EXTRAIT CITÉ:
^^^^^^^^

- Baptisé
catholique par le prêtre de la paroisse de la
Seigneurie de Valleraugue, quelques années
après la défaite des Camisards
cévenols, Laurent Angliviel naquit dans ce
village le 28 janvier 1726 d'une mère
catholique, Suzanne d'Arnal, et d'un père
protestant, un bourgeois de Valleraugue établi
dans le commerce des soies, le " nouveau converti " au
catholicisme Jean Angliviel. Veuf en 1729, le
père de Laurent se remaria avec
Françoise Carle, mais le jeune garçon ne
l'aimait guère…
-
- Collégien
à Alais (Alès)
- De novembre 1734 à
août 1742, Laurent Angliviel fait de brillantes
études au collège de l'Enfance de
Jésus d'Alais, créé par
l'évêque Charles de Bannes d'Avejan sur
financement royal, dont le rôle était de
réintégrer dans la " maison de Dieu "

^^^^^^^^

ÉNONCÉ:
D'après l'extrait cité, avec qui le père de Laurent Angliviel s'est-il remarié, s'il vous plaît ?

LIGNES AFFICHÉES:
^^^^^^^^

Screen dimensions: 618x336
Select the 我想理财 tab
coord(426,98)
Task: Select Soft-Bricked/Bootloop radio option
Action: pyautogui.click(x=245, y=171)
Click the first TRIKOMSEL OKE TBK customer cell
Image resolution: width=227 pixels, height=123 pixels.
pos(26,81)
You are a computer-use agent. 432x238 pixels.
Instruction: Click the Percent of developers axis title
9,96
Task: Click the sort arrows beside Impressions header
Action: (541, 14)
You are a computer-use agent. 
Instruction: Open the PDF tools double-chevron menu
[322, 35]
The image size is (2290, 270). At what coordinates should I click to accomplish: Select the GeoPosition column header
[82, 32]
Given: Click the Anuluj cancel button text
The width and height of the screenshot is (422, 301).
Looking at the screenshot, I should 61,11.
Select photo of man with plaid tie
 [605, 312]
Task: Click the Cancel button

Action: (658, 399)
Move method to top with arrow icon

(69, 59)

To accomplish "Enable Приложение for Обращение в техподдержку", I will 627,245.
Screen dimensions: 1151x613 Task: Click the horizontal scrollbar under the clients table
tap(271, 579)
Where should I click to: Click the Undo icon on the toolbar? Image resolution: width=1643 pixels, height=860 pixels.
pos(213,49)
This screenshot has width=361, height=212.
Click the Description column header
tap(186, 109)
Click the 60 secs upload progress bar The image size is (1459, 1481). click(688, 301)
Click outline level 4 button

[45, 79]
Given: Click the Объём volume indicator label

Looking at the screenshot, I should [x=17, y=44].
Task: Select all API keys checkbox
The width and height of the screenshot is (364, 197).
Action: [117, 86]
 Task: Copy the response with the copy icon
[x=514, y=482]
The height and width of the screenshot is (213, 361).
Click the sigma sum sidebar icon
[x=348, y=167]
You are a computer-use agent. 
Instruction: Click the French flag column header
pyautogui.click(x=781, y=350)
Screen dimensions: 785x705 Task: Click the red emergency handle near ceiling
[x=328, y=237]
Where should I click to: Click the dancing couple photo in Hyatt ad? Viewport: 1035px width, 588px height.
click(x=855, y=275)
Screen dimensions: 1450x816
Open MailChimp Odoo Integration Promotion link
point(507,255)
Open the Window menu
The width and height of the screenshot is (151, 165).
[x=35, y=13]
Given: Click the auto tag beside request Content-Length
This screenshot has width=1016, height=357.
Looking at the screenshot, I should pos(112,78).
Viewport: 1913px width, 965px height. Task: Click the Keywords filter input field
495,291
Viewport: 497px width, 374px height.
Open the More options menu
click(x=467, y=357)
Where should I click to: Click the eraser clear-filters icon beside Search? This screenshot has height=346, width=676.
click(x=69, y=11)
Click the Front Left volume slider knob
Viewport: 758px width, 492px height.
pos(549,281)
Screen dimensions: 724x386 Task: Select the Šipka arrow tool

^^^^^^^^

RÉPONSE:
Il s'est remarié avec Françoise Carle.